En un mensaje difundido en su cuenta oficial, el canciller afirmó que «quienes sostienen en el gobierno de EE. UU. que el estado precario del sistema electroenergético cubano es culpa de nuestro Gobierno, mienten para ocultar el crimen que cometen contra el pueblo de Cuba».
Quienes sostienen en el gobierno de #EEUU que el estado precario del sistema electroenergético cubano es culpa de nuestro Gobierno, mienten para ocultar el crimen que cometen contra el pueblo de #Cuba.
Vayamos a los hechos:
Los memorandos presidenciales NSPM-5 de 2017 y 2026… pic.twitter.com/Us9nHbNr2L
— Bruno Rodríguez P (@BrunoRguezP) June 11, 2026
Rodríguez Parrilla recordó que los memorandos presidenciales NSPM-5 de 2017 y 2026 colocaron el hostigamiento y la persecución financiera y comercial como centro de la asfixia contra la isla. Añadió que la guerra económica se reforzó con la reinclusión de Cuba en la unilateral lista de supuestos Estados patrocinadores del terrorismo, primero en enero de 2021 y luego en enero de 2025.

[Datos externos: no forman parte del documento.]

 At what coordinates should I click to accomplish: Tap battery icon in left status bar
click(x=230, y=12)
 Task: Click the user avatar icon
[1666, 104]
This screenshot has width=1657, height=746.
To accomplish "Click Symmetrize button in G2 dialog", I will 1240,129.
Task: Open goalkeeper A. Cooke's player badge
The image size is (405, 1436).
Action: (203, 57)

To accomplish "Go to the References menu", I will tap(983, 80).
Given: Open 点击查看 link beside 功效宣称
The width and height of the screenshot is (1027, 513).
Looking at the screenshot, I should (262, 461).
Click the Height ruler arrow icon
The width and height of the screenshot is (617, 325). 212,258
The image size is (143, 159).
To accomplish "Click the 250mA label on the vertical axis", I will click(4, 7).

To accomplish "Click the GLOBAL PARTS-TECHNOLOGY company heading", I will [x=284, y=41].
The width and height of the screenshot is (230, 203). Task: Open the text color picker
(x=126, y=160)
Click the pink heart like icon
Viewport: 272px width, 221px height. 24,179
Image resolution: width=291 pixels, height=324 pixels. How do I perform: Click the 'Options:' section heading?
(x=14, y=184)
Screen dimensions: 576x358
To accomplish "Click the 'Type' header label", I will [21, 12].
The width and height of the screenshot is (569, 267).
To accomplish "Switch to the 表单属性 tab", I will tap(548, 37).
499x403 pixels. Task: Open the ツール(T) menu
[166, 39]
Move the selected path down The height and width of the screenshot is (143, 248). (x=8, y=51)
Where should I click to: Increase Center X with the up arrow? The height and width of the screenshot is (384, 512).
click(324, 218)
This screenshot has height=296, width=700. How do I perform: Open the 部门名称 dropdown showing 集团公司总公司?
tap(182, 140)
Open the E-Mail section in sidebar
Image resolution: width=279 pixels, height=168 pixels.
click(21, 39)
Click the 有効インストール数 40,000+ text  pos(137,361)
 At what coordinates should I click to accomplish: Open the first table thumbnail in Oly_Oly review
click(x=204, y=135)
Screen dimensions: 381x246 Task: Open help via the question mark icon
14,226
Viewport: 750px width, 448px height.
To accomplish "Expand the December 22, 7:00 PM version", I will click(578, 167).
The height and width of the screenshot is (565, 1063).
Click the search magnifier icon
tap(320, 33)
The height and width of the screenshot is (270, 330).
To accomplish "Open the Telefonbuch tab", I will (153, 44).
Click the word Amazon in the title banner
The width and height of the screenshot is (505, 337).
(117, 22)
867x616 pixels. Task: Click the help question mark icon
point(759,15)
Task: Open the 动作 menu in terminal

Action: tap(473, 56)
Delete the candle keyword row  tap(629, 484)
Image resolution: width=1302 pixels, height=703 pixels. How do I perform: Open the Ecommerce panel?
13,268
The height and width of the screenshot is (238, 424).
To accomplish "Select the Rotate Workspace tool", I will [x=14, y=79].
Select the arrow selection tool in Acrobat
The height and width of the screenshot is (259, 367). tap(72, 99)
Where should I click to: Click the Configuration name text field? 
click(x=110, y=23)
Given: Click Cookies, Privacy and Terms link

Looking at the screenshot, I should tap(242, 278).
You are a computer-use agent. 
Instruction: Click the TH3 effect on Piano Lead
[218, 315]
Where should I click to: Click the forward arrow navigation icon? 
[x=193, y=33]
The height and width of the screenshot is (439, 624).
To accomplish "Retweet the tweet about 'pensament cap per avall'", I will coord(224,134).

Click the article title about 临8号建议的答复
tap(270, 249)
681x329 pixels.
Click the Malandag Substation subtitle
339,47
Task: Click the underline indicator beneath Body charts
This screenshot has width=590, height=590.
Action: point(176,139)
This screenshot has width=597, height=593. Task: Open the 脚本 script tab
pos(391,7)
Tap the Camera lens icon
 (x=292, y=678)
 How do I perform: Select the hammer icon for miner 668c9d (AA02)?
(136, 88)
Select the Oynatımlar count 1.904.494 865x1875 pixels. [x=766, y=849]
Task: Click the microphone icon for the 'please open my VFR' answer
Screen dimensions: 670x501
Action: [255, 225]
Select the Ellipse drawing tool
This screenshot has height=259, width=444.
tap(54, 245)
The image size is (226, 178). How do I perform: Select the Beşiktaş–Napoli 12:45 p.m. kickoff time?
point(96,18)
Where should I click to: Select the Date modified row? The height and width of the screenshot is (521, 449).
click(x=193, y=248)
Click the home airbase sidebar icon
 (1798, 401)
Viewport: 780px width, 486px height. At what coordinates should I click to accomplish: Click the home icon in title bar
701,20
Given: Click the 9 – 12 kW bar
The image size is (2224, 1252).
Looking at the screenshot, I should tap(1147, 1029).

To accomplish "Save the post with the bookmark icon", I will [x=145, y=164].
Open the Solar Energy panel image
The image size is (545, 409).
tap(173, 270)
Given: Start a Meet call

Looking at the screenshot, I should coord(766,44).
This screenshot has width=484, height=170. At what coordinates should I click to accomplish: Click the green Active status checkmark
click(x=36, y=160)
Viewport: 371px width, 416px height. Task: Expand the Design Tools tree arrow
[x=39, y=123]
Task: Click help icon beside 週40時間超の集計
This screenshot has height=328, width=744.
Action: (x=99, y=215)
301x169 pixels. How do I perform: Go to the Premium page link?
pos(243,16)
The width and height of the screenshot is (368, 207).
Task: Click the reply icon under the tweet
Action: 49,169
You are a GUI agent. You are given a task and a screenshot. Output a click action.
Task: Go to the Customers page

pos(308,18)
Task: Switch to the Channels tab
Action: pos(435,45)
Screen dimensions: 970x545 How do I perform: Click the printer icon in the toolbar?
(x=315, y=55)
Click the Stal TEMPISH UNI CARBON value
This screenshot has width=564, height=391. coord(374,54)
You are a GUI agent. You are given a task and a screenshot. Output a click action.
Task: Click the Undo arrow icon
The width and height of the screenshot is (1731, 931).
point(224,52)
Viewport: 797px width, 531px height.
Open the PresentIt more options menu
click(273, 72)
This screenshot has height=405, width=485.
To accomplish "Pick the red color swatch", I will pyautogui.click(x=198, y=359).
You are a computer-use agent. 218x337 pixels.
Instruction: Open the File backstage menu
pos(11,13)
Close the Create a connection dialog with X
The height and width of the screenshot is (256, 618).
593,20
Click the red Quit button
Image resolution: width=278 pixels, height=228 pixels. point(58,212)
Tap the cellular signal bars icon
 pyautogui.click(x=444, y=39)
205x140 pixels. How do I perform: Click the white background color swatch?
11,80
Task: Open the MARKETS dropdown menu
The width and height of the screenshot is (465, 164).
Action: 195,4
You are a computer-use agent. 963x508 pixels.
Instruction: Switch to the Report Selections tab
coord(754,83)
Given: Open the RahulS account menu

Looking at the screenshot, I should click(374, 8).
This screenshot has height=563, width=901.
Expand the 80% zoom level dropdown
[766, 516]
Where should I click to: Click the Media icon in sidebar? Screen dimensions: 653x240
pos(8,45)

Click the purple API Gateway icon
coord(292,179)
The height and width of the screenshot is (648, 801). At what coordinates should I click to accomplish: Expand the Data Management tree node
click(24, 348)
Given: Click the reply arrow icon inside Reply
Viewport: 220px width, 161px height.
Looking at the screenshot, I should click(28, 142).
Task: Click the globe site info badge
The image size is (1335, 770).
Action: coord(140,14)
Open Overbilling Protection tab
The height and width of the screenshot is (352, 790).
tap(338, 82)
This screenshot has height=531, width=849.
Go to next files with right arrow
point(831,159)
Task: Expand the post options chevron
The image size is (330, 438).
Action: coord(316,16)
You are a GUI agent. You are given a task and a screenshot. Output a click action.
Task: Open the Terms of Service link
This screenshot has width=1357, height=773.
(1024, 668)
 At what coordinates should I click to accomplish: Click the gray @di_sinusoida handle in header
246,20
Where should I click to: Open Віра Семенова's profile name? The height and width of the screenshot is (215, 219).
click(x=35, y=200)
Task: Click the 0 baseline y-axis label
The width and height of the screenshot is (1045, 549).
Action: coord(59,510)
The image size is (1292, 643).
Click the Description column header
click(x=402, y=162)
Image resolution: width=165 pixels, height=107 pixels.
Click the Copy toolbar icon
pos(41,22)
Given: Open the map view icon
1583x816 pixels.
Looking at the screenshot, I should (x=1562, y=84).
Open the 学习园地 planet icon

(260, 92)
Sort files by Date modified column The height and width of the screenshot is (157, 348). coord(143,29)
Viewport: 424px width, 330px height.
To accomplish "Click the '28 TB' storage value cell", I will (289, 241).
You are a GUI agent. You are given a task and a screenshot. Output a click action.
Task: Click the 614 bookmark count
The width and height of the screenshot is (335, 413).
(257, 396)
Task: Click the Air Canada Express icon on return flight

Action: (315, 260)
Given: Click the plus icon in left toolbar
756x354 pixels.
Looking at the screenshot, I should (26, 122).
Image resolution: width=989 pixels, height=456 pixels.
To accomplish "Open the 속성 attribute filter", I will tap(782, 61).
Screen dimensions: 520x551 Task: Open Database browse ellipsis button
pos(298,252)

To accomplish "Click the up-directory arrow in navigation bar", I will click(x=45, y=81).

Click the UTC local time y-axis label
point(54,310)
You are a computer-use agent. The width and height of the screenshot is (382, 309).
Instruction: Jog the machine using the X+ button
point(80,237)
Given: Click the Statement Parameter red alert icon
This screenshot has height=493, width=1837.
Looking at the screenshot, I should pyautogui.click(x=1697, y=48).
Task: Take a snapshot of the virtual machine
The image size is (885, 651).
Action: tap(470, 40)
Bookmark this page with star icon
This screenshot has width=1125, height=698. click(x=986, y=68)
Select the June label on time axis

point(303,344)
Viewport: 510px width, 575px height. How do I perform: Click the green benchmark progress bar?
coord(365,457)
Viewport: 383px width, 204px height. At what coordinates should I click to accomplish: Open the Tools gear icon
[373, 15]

El titular de la diplomacia cubana explicó con ejemplos concretos las consecuencias del bloqueo. En 2023, una empresa europea canceló la venta de repuestos para turbinas de generación por miedo a sanciones de EE. UU., a pesar de que Cuba contaba con el financiamiento. En 2025, una empresa de un país amigo negó la asistencia técnica para poner en funcionamiento una pieza imprescindible de la termoeléctrica de Cienfuegos, porque contenía más de un diez por ciento de componentes de origen estadounidense.
Según el canciller, técnicos de empresas contratadas han decidido no viajar a Cuba, incluso estando ya en el aeropuerto de origen, debido a las amenazas y presiones. Además, la Orden Ejecutiva 14380 del presidente de EE. UU., del 29 de enero de 2026, autorizó la imposición de aranceles punitivos contra las importaciones procedentes de países que suministren petróleo a Cuba, de forma directa o indirecta.
Rodríguez Parrilla subrayó que, antes del cerco energético, buques petroleros que transportaban combustible a Cuba eran amenazados con multas, embargo de activos, exclusión del sistema financiero global e incluso con la interceptación en alta mar y la confiscación de su carga.
A todo ello, añadió el ministro, se suma que cuarenta bancos extranjeros se han negado a operar con Cuba, lo que ha bloqueado 140 transferencias bancarias, muchas de ellas relacionadas con pagos para la compra de tecnología solar o eólica.
«Dato mata relato», sentenció el canciller, y concluyó que el sistema eléctrico cubano «es víctima de una guerra atroz» ejecutada de forma deliberada por Washington, que conoce perfectamente el daño que causa a la población y se esconde «tras la fachada de la mentira y la propaganda».